Effectively imprisoned and with only a drip-feed of humanitarian aid, the 1.5 million Palestinians in the Gaza Strip are entirely cut off from the West Bank and the outside world, say the agencies, facing a life without the essential requirements for survival let alone development. Over 80 per cent of the population in Gaza live on less than £1.50 a day.
In recent weeks Israel has begun cutting fuel supplies and threatening to cut off electricity to Gaza with enormous humanitarian implications.
Ahmed Sourani of Palestinian Agricultural and Relief Committees (PARC), a Christian Aid partner said: “The blockade makes export impossible so farmers are abandoning their crops. Israeli incursions result in huge destruction to lands and enterprises. Almost every industry in Gaza is facing ruin.”
For a peace process to succeed all parties to the conflict must be brought to the table in order to have any credibility with the population, says Christian Aid. It is clear that Hamas will be excluded from the process at Annapolis and the international community is pursuing a ‘West Bank first’ approach to aid and diplomacy that effectively abandons the 1.5 million people in Gaza to poverty.
Middle East Envoy Tony Blair proposes to kick-start the Palestinian economy with industrial parks but the obstacles to economic development such as closures and restrictions on movement remain in place.

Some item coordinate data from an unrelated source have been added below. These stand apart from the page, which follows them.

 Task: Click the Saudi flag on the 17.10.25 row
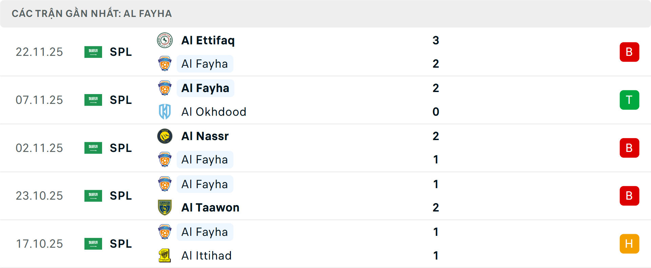(x=93, y=244)
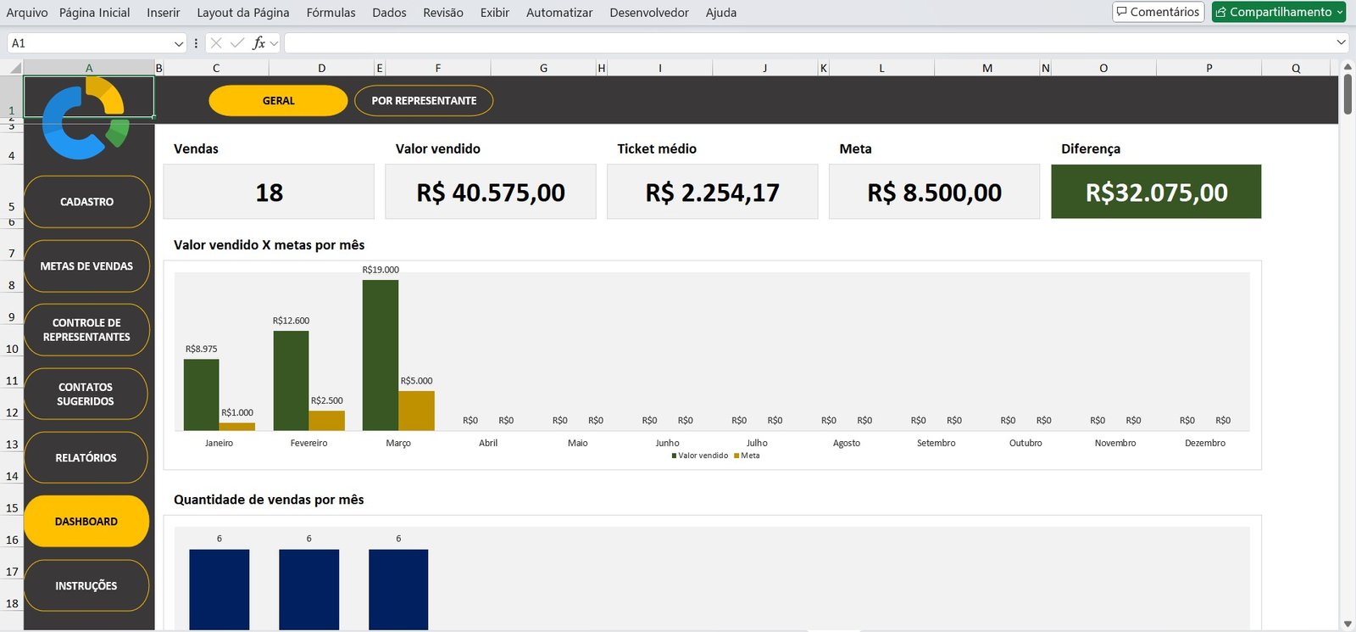This screenshot has width=1356, height=632.
Task: Click the formula bar options dots
Action: 196,43
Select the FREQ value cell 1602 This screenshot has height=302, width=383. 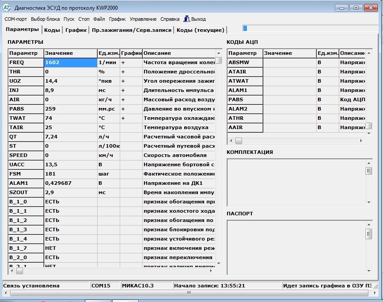[71, 62]
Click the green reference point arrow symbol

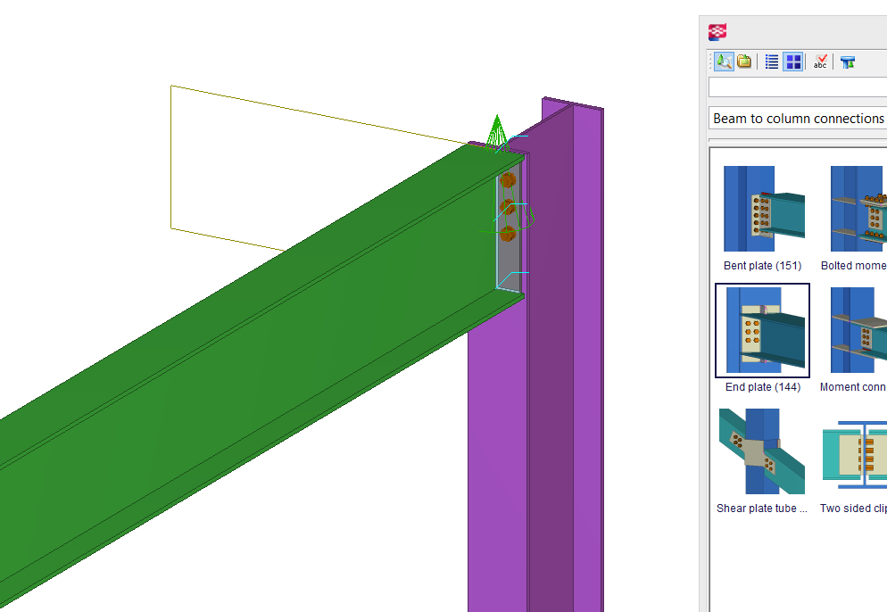[x=497, y=129]
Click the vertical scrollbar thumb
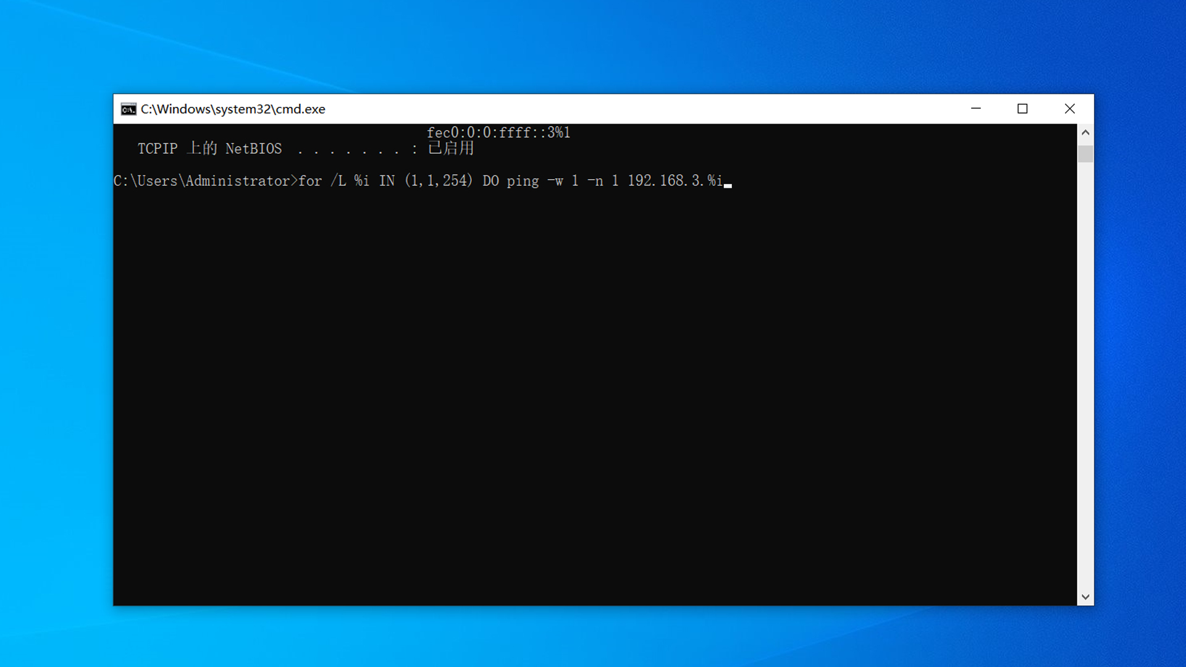The width and height of the screenshot is (1186, 667). point(1085,153)
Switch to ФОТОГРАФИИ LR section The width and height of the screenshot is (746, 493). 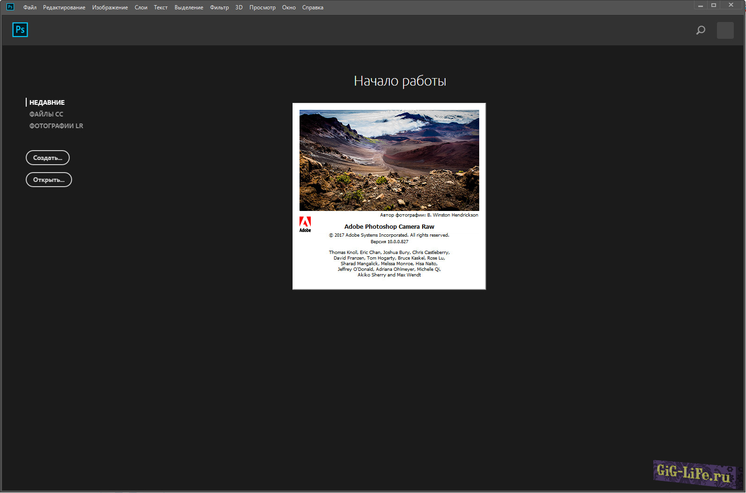[x=56, y=126]
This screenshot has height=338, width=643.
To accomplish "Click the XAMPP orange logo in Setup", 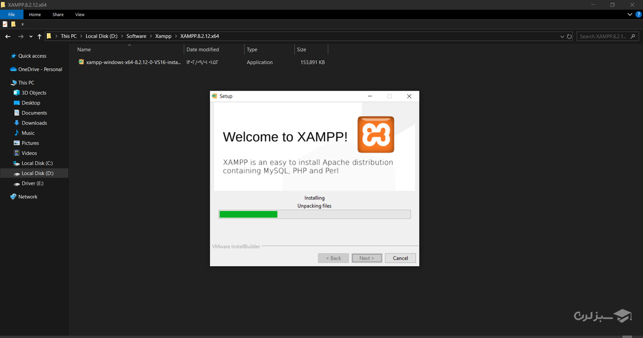I will tap(376, 135).

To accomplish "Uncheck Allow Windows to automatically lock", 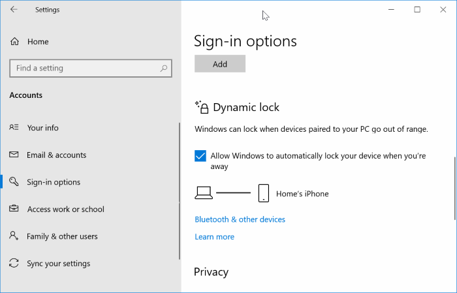I will pyautogui.click(x=200, y=157).
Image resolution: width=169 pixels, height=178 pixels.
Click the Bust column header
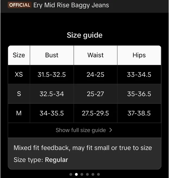pos(52,55)
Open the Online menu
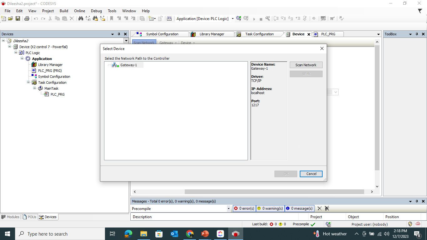427x240 pixels. click(x=79, y=11)
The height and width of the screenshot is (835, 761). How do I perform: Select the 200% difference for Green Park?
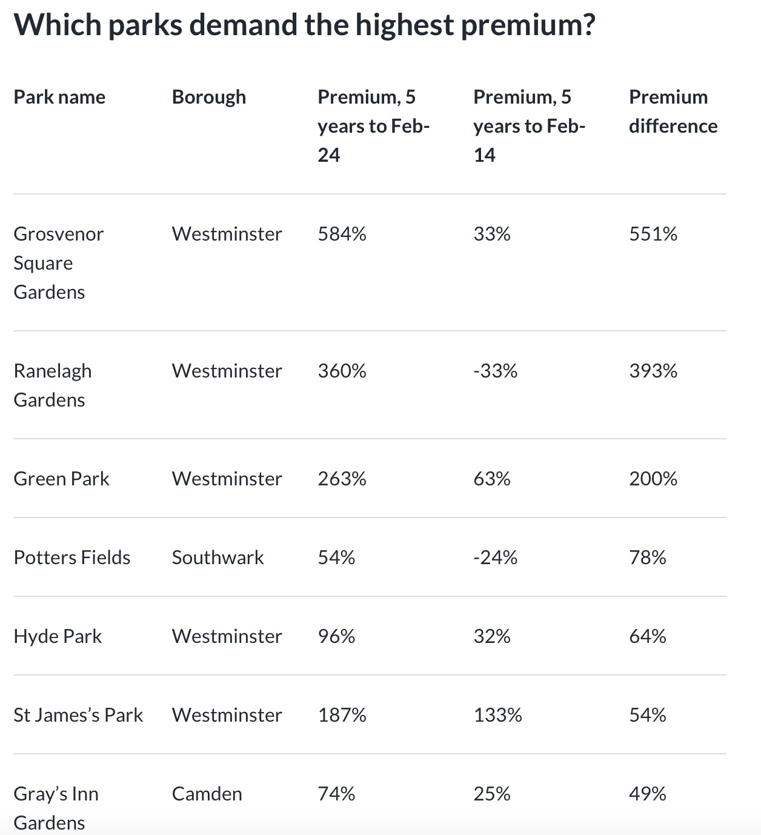pyautogui.click(x=653, y=479)
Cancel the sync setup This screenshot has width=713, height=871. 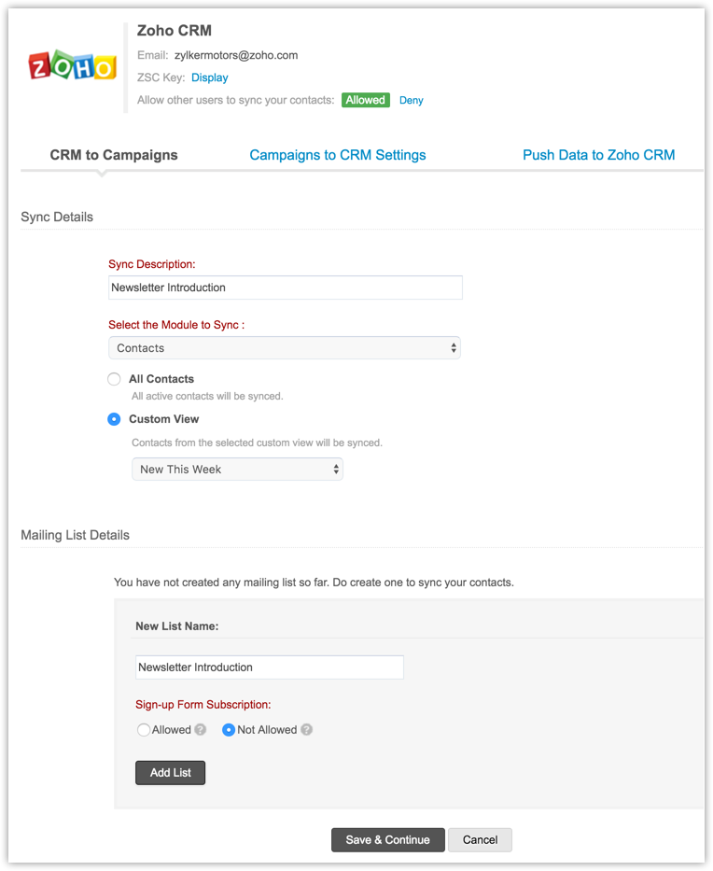point(480,839)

His proposals have little meaning for the people of Gaza say campaigners, where 85 per cent of factories have closed and 70,000 people have lost their jobs in the last six months due to the continuing Israeli blockade, while Gaza remains politically and economically isolated by the international community.
The spiralling crisis in the Gaza Strip threatens to undermine the credibility of any peace process with Israel and take the whole region further away from peace say the aid agencies.
Majeda Saqqa of Christian Aid partner, The Culture and Free Thought Association in Gaza, said: “We are living in fear of the devastation of our society. The siege of the Gaza Strip is a terrible crime. I want to tell the world: don’t say that you didn’t know.”